:: WORK REQUEST ::
The lines to be set down run from the line containing "Given: Toggle the" through the final line of the data below; print them exactly and print nothing else.

:: DATA TO EXAMINE ::
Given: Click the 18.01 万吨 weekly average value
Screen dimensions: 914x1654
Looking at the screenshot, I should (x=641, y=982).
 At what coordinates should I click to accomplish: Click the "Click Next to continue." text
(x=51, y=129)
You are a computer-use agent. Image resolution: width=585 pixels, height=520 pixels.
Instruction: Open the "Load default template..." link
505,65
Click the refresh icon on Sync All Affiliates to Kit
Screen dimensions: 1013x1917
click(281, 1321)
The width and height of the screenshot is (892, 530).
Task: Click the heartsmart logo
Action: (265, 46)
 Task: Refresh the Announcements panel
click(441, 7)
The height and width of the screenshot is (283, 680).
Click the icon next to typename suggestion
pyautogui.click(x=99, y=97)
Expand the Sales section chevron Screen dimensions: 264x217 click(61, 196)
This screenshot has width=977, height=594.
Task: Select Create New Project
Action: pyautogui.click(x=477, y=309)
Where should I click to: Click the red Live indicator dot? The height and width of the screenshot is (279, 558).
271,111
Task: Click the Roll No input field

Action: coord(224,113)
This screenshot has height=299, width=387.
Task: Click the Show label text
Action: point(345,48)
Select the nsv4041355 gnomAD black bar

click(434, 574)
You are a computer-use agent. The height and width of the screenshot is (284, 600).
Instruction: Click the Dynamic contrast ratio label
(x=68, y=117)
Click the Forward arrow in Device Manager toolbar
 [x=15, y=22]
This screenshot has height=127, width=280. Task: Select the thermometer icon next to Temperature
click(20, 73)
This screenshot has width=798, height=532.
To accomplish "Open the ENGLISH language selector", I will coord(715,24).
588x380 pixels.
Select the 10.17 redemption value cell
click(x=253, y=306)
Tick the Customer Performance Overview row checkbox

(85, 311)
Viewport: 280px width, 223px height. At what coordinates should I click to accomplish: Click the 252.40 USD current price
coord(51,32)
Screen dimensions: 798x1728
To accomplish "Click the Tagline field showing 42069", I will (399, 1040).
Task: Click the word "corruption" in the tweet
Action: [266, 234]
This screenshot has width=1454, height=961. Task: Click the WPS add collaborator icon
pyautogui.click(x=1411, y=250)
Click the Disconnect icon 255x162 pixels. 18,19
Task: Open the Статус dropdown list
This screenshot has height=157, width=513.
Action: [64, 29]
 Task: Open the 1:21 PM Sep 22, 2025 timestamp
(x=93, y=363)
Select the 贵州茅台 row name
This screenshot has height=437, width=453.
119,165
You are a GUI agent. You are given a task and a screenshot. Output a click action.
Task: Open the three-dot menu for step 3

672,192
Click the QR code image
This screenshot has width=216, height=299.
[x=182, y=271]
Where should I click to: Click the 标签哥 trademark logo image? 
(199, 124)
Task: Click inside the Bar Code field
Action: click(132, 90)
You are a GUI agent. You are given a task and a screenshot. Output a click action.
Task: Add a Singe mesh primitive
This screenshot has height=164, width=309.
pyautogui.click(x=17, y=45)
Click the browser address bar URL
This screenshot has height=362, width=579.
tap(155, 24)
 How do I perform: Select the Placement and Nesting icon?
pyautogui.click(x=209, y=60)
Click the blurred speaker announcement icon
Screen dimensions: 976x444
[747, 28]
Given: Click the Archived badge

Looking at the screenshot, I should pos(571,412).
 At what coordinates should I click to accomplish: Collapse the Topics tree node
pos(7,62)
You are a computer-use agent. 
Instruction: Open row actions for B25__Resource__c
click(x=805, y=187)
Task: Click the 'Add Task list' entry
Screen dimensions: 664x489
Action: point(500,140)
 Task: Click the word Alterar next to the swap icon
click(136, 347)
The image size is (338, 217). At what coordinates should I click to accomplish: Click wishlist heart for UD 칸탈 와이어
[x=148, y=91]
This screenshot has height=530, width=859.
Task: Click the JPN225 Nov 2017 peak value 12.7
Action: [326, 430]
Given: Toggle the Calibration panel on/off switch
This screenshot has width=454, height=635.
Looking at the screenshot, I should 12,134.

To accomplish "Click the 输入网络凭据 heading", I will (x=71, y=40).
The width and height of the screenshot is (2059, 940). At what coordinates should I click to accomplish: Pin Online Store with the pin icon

:: WORKED SOLUTION ::
Given: Toggle the Calibration panel on/off switch
This screenshot has width=454, height=635.
Looking at the screenshot, I should 12,134.

To accomplish "Click the 输入网络凭据 heading", I will (x=71, y=40).
The width and height of the screenshot is (2059, 940). At what coordinates should I click to accomplish: Pin Online Store with the pin icon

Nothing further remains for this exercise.